31. Il résulte de tout ce qui précède que, sans qu'il soit besoin d'examiner les autres moyens de la requête, la décision 31 mai 2021 par laquelle la rectrice de l'académie de Lille n'a pas retenu la candidature de M. E au titre des premier et second vivier de promotion au grade de professeur agrégé de classe exceptionnelle au titre de l'année 2021 doit être annulée.
En ce qui concerne les décisions individuelles de promotion au grade de professeur agrégé de classe exceptionnelle :
32. Si M. E demande au tribunal d'annuler l'ensemble des mesures individuelles de promotion au grade de professeur agrégé de classe exceptionnelle intervenues de 2017 à 2021, il ne conteste pas, par voie d'exception, les tableaux d'avancement à ce grade en exécution desquelles les décisions individuelles précitées ont été adoptées. Ses conclusions doivent, par suite, être rejetées, sans qu'il soit besoin de statuer sur leur recevabilité.
Sur les conclusions à fin d'injonction :
33. Le présent jugement, qui annule la décision litigieuse du 15 juin 2022, implique nécessairement qu'il soit enjoint à la rectrice de l'académie de Lille d'octroyer à M. E la protection fonctionnelle au titre des faits de harcèlement moral dont il a été victime de la part de son chef d'établissement entre 2016 et 2021. Il y a dès lors lieu de lui enjoindre d'y procéder dans un délai d'un mois à compter de la notification du présent jugement.
34. En revanche, l'annulation de la décision litigieuse du 31 mai 2021 n'implique pas que M. E soit promu au grade de professeur agrégé de classe exceptionnelle. Les conclusions présentées à ce titre doivent être rejetées.
D E C I D E :
Article 1er : La décision du 31 mai 2021 par laquelle la rectrice de l'académie de Lille n'a pas retenu la candidature de M. E au titre des premier et second vivier de promotion au grade de professeur agrégé de classe exceptionnelle est annulée.
Article 2 : La décision du 15 juin 2022 par laquelle la rectrice de l'académie de Lille a refusé à
M. E l'octroi de la protection fonctionnelle au titre des agissements de harcèlement moral dont il a été victime est annulée.
Article 3 : Il est enjoint à la rectrice de l'académie de Lille d'octroyer à M. E la protection fonctionnelle au titre des agissements de harcèlement moral dont il a été victime, entre 2016 et 2021, de la part de son chef d'établissement, dans un délai d'un mois à compter de la notification du présent jugement.

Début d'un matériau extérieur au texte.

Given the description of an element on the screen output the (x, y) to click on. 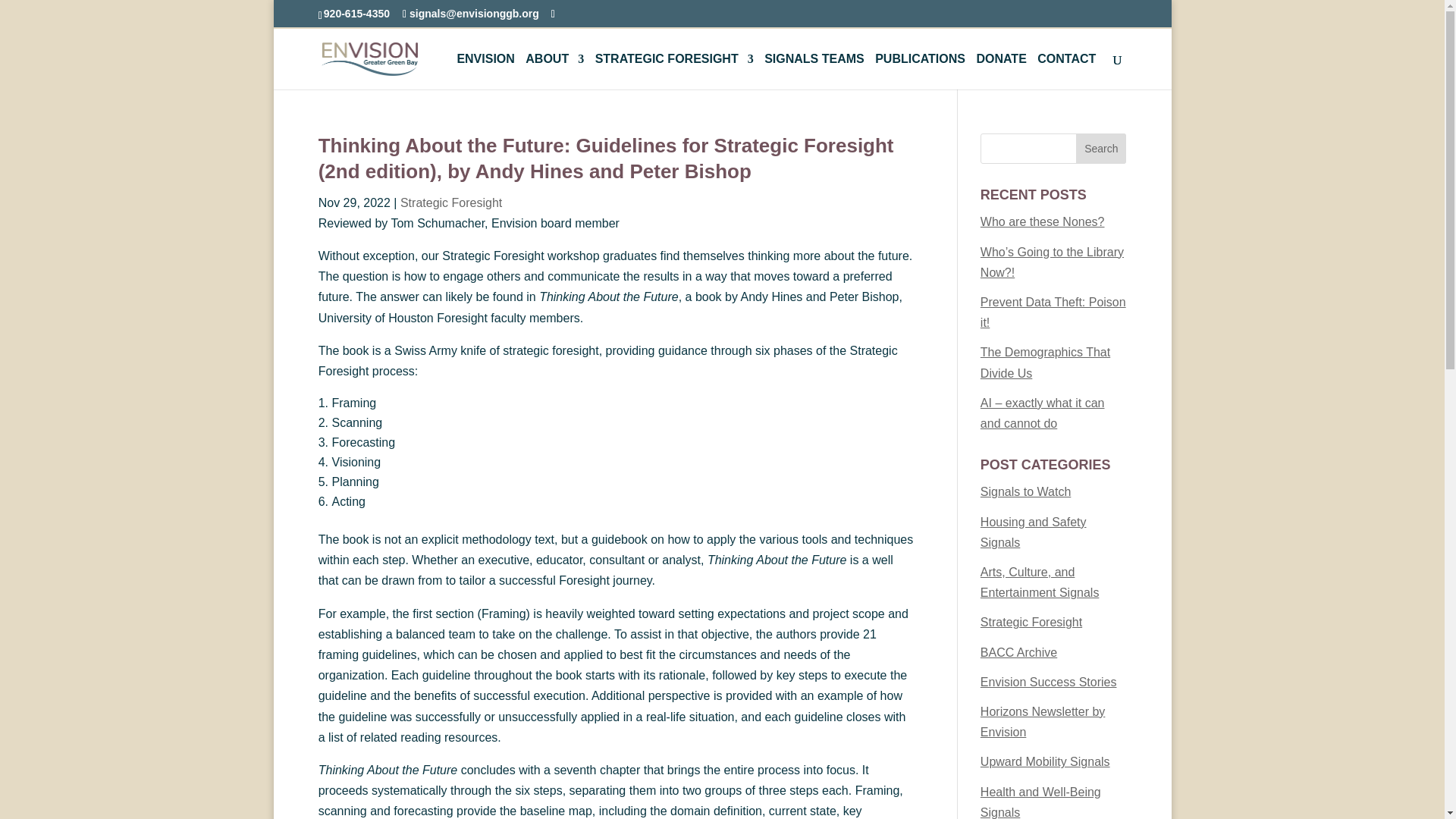
ENVISION (485, 71)
PUBLICATIONS (920, 71)
CONTACT (1066, 71)
STRATEGIC FORESIGHT (674, 71)
ABOUT (554, 71)
DONATE (1000, 71)
SIGNALS TEAMS (814, 71)
Search (1100, 148)
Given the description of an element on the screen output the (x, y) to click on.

Article 4 : Le surplus des conclusions des requêtes de M. E est rejeté.
Article 5 : Le présent jugement sera notifié à M. D E et à la ministre de l'éducation nationale et de la jeunesse.
Copie en sera adressée à la rectrice de l'académie de Lille.

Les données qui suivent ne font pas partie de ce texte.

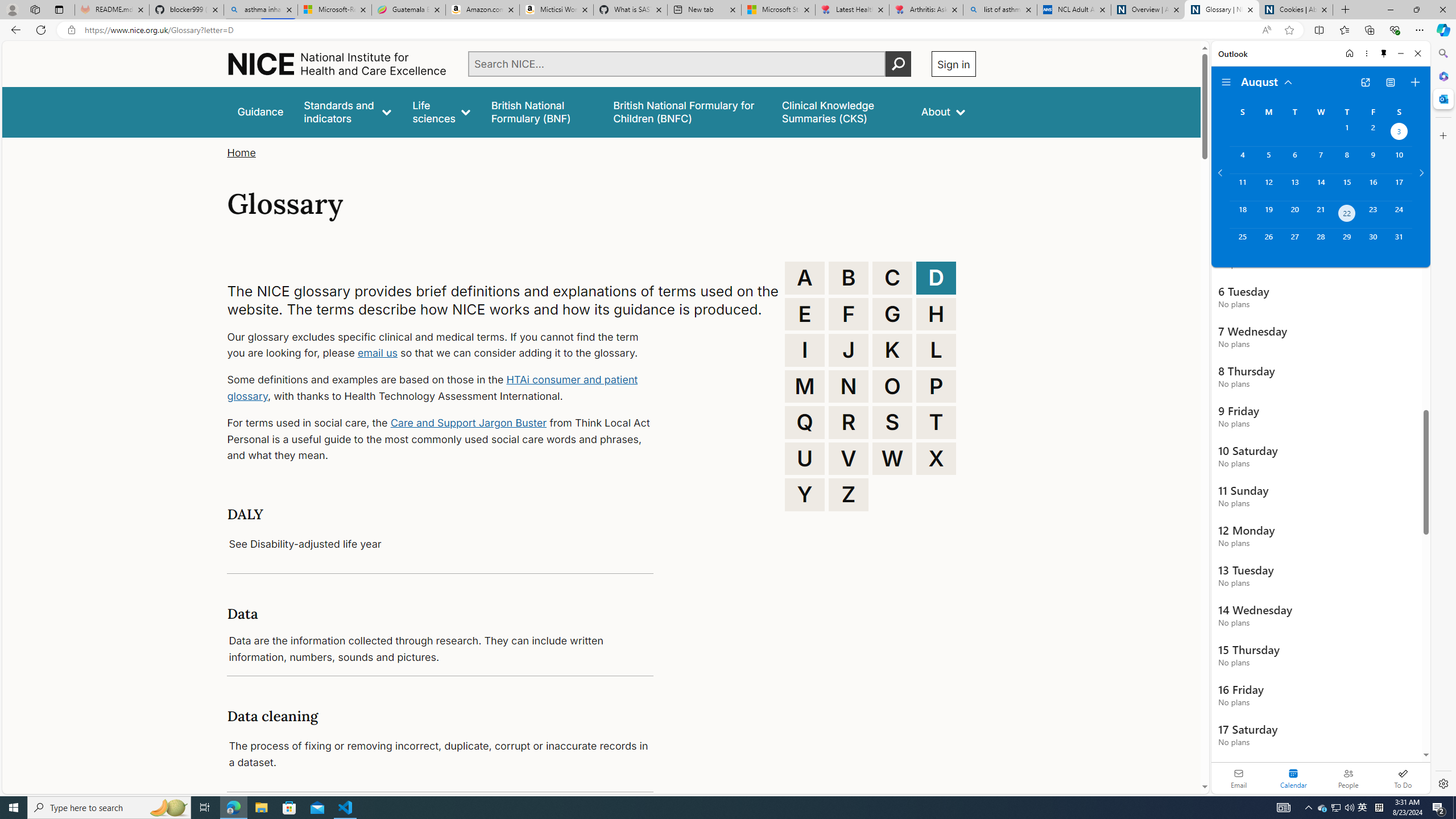
Wednesday, August 7, 2024.  (1320, 159)
Sunday, August 11, 2024.  (1242, 186)
Workspaces (34, 9)
B (848, 277)
Sign in (952, 63)
Thursday, August 8, 2024.  (1346, 159)
Perform search (898, 63)
G (892, 313)
U (804, 458)
I (804, 350)
August (1267, 80)
Q (804, 422)
Friday, August 16, 2024.  (1372, 186)
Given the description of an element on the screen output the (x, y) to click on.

Délibéré après l'audience du 24 mai 2024, à laquelle siégeaient : Mme Stefanczyk, présidente,
M. Babski, premier conseiller,
M. Caustier, premier conseiller.
Rendu public par mise à disposition au greffe le 14 juin 2024.
Le rapporteur,
G. CAUSTIER
La présidente,
S. STEFANCZYK
La greffière,
N. PAULET
La République mande et ordonne à la ministre de l'éducation nationale et de la jeunesse en ce qui la concerne ou à tous commissaires de justice à ce requis en ce qui concerne les voies de droit commun contre les parties privées, de pourvoir à l'exécution de la présente décision.